Selective modulation of α5 GABAA receptors exacerbates aberrant
inhibition at key hippocampal neuronal circuits in APP mouse model of
Alzheimer’s disease
Abstract
Background and Purpose: Selective negative allosteric modulators (NAMs),
targeting α5 subunit-containing GABAA receptors (GABAARs) as potential
therapeutic targets for disorders associated with cognitive deficits,
including Alzheimer’s disease (AD), continually fail clinical trials.

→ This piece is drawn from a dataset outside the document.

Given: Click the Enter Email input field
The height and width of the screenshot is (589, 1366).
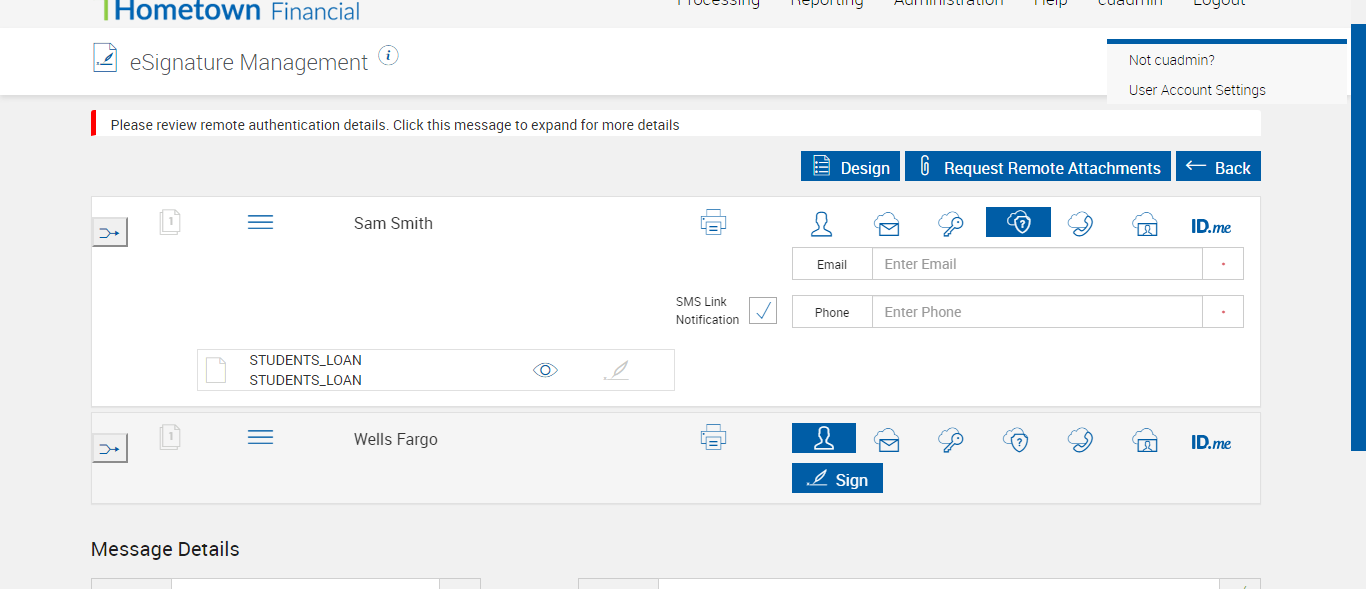Looking at the screenshot, I should tap(1036, 264).
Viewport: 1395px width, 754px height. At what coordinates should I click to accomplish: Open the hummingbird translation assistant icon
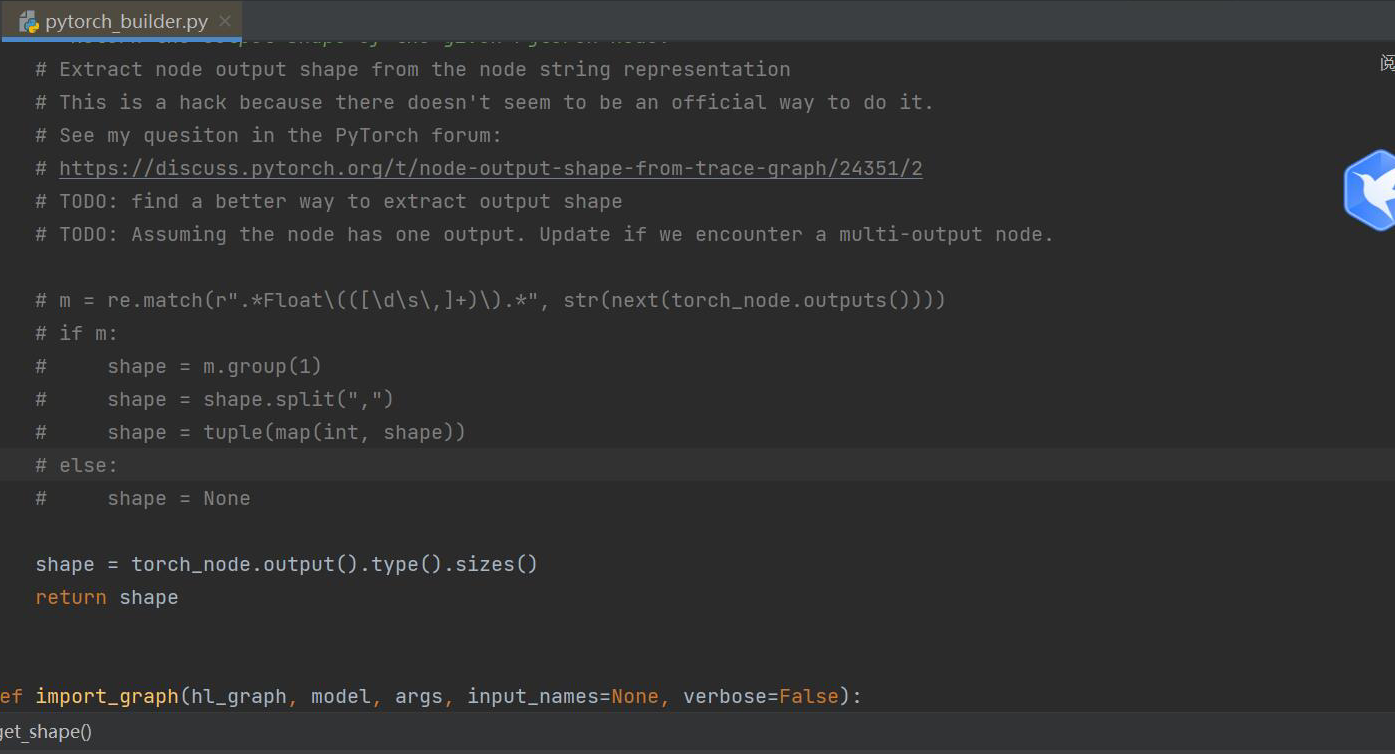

We
investigated whether this was due to the alteration of synaptic
mechanisms associated with α5 GABAARs in AD. Experimental approach:
Using medicinal chemistry and computational modelling, we developed
aqueous soluble hybrids of
6,6-dimethyl-3-(2-hydroxyethyl)thio-1-(thiazol-2-yl)-6,7-dihydro-2-benzothiophen-4(5H)-one,
that demonstrated selective binding and high negative allosteric
modulation, specifically for the α5 GABAAR subtype in constructed HEK293
stable cell-lines. Using a knock-in mouse model of AD (APPNL-F/NL-F),
which expresses a mutant form of human amyloid-β (Aβ), we performed
immunofluorescence studies combined with electrophysiological whole-cell
recordings to investigate the effects of our key molecule, α5-SOP002 in
the hippocampal CA1 region. Key Results: In aged APPNL-F/NL-F mice, a
selective preservation of α5 GABAARs was observed in: dis-inhibitory,
calretinin- (CR), cholecystokinin- (CCK), somatostatin- (SST) expressing
interneurons, and pyramidal cells. Synaptic inhibition recorded from CR
interneurons in APPNL-F/NL-F mice, was abnormally excessive, but was
“normalised” with bath-applied α5-SOP002 (1 μM). However, α5-SOP002,
further impaired inhibition onto CCK and pyramidal cells that were
already largely compromised by exhibiting a deficit of inhibition in the
AD model. Conclusions and Implications: Using a multi-disciplinary
approach, we show that exposure to α5 GABAAR NAMs may further compromise
aberrant synapses in AD. We therefore suggest that the α5 GABAAR is not
a suitable therapeutic target for the treatment of AD or other cognitive
deficits due to the widespread neuronal-networks that use α5 GABAARs.